Film Review: ‘Battlecreek’

One of the more impressive qualities of “Battlecreek,” a slow-burn drama set in a sultry Mississippi town, is the way it upends audience expectations by taking a surprise detour or two while covering familiar ground. Throughout much of her sophomore feature (after 2007’s “Rails & Ties”), director Alison Eastwood does not transcend so much as artfully paper over the clichés and contrivances of a script, by Anthea Anka, that could easily be reconstituted as a stage play with only minor tweaking. But give Anka this much: When push comes to shove, she makes the resolution of her scenario all the more dramatically and emotionally satisfying by revealing that, in at least two cases, what appeared to be set-ups were in fact fake-outs.

It also helps that the movie is anchored by the sensitive and engaging performance of Bill Skarsgard (“It”) as Henry, a budding artist and chronic introvert who, because of a rare skin condition, must avoid any exposure to direct sunlight. As a child, Henry wandered outside his house one afternoon — and wound up with reddish scars on his neck and chest. Ever since, he has been, in the words of Robert Frost, his favorite poet, “one acquainted with the night.”

After the sun goes down in his hometown of Battlecreek, he has the same meal every night at his favorite diner, then goes to his job at a garage run by Arthur (Delroy Lindo, in typically great form), a longtime family friend who loves jazz a lot more than, well, running a garage. (The sole gas pump outside is permanently broken, for reasons never explained.) Near dawn, he returns to the house where he lives with Tallulah (a scenery-devouring Paula Malcomson), his possessive mom, a boozy slattern who’s given to reading palms and consulting tarot cards when she isn’t entertaining gentlemen callers.

Henry’s routine is interrupted only when Alison (Claire van der Boom), a young woman obviously on the run from something or someone, develops car trouble while driving through Battlecreek.

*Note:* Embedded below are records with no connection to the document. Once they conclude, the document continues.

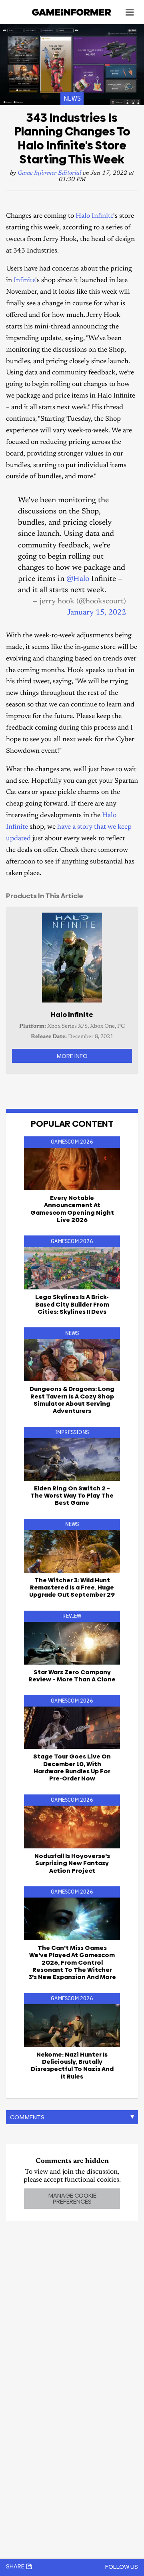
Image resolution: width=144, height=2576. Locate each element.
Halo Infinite (94, 216)
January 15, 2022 (96, 613)
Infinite (24, 280)
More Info (72, 1056)
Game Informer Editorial (49, 173)
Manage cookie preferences (72, 2198)
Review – (72, 1675)
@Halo (77, 579)
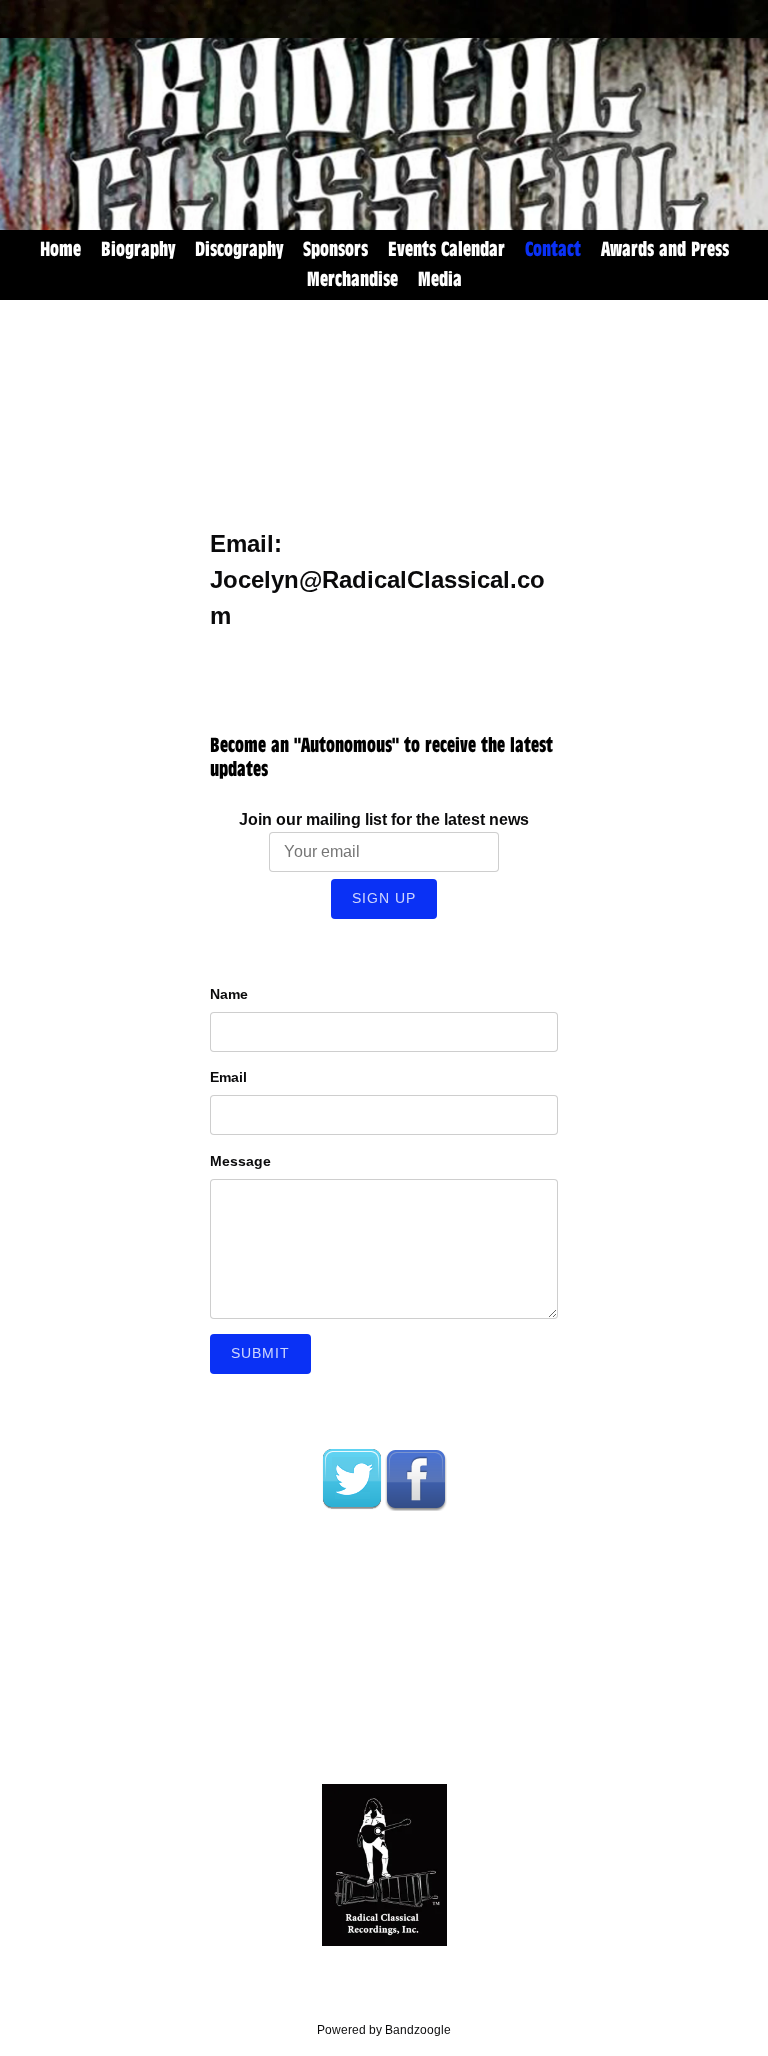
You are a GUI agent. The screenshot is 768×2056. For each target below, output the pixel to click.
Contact (553, 249)
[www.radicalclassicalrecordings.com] (384, 1865)
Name (229, 994)
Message (240, 1161)
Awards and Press (665, 249)
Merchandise (352, 279)
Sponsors (335, 249)
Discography (239, 249)
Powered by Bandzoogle (384, 2029)
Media (440, 279)
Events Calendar (446, 249)
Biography (138, 249)
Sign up (384, 898)
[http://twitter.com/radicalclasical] (352, 1479)
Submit (260, 1353)
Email (228, 1077)
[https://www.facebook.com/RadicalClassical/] (416, 1479)
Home (60, 249)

Arthur offers to fix her vehicle, but must order parts to complete the job. To pay for the repairs, Alison takes a waitressing job at the diner where Henry is a steady customer. All of which means, of course, that the purposefully enigmatic stranger is in the right place, for enough time, to warily develop a relationship with the quiet young man with the soulful eyes and the unsightly scars.

“Battlecreek” proceeds at a measured pace while Eastwood and Anka methodically introduce predictable plot elements: Loud-mouthed cretins harass Henry, Tallulah jealously disapproves of her son’s love interest, Alison’s past eventually catches up with her, and so on. But, as indicated earlier, a couple of these elements are tricked out with twists. Through sheer force of acting skill, Dana Powell infuses appealing vitality into a character — Melinda, a jolly plus-size waitress — that could have come across as a tiresome stereotype.

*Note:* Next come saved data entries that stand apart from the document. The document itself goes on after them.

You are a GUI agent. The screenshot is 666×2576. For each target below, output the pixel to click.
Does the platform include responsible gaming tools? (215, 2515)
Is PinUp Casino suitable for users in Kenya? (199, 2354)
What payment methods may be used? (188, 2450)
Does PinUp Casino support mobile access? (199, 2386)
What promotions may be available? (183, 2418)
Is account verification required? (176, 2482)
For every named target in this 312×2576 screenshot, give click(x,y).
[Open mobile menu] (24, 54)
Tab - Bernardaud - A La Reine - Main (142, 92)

And even when the movie skirts perilously close to banality, Skarsgard and Van der Boom develop a winning chemistry to hold our interest as their characters slowly (and in Alison’s case, very reluctantly) warm to each other.

Taking a cue from her father, Clint Eastwood, Alison Eastwood enhances “Battlecreek” with some smart musical selections. (Of course, dad probably would have included more jazz, and might even have written it himself, but never mind.) In addition to the effective score credited to Kyle Eastwood, her brother, and Matt McGuire, the soundtrack includes several well-chosen previously recorded songs, most notably Brett Dennen’s scruffily romantic “Ain’t Gonna Lose You” and Amos Poe’s ineffably affecting “Windows Are Rolled Down.”